Mais parmi les gens que l’on côtoie, il y a aussi ceux que l’on ne côtoie pas, justement ! Celui ou celle qu’on croise, et dont on ne s’approche pas, que l’on évite. Pour mille et une raisons. 

Parce qu’il éveille en nous un sentiment qui dérange, parce que son attitude nous pose une question à laquelle nous ne sommes pas sûrs de pouvoir répondre ; parce qu’il est différent et que nous ne pensons pas pouvoir le comprendre, et du coup, être incapable de se lier à lui ou de le respecter ; ou parce qu’il est très loin de ce que nous sommes, de nos valeurs et que nous avons peur d’être engloutis dans cette immensité de différences. Ou bien l’évite-t-on parce qu’il nous ressemble trop, et là plus encore, nous avons peur d’être engloutis et de ne pas exister assez. Alors nous évitons, délaissant la rencontre que l’on aurait pu faire et que l’on ne fera pas, laissant sur notre chemin l’opportunité d’un enrichissement. 

Alors nous échouons à accorder à un autre la place qui lui revenait, la reconnaissance de son individualité, laissant manquantes l’union et la force que le groupe devait avoir. 

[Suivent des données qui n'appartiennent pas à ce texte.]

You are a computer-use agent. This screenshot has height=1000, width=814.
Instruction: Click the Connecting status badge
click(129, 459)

Saul est celui qui mène le groupe : entreprenant, positif, apprécié de tous. Actif dans son travail, il est encore plus la « star » dans sa communauté. Il n’est pourtant là que depuis 3 ans mais il est maintenant très impliqué. Mais c’est vrai remarque-t-il, il n’a jamais adressé plus qu’un Chabbat Chalom au discret secrétaire du Rav… 

Tout le monde à Beth Rahel attendait l’arrivée de la Mora Yéhoudit. Une réputation la précède de ses années passées à Nevé Or. Ce n’est que parce que sa famille a dû déménager à Ra'anana qu’elle a changé d’établissement. La très chaleureuse et talentueuse directrice, Mme Levy était ravie de l’avoir dans son équipe. Après trois mois à l’école, Mora Yéhoudit doit bien se rendre à l’évidence : elle ne reçoit pas les encouragements et l’attention que sa nouvelle directrice prodigue si généreusement aux autres professeurs. Mais pourquoi Madame Lévy ne la « regarde » pas ? 

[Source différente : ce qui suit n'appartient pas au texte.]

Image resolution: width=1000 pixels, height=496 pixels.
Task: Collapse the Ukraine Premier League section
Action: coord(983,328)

Bien sûr, parmi nos cousins, il y a les Bénichou et il y a les Cohen ! Les Bénichou arrivent aux mariages à l’heure, après que les enfants aient fait leurs devoirs, et quittent la soirée assez tôt pour que la journée du lendemain ne soit pas entièrement gâchée. Le patron de Madame Bénichou ne remarquera pas que sa sœur s’est mariée cette semaine. Les Cohen eux, sont dans la fête trois jours avant et trois jours après, le contrôle de grammaire et le bilan comptable de la fin du trimestre pourront bien attendre ! Lorsque les cousines Cohen organisent une soirée-surprise pour la mariée, elles ont « oublié » de prévenir Edna, la grande des Bénichou… 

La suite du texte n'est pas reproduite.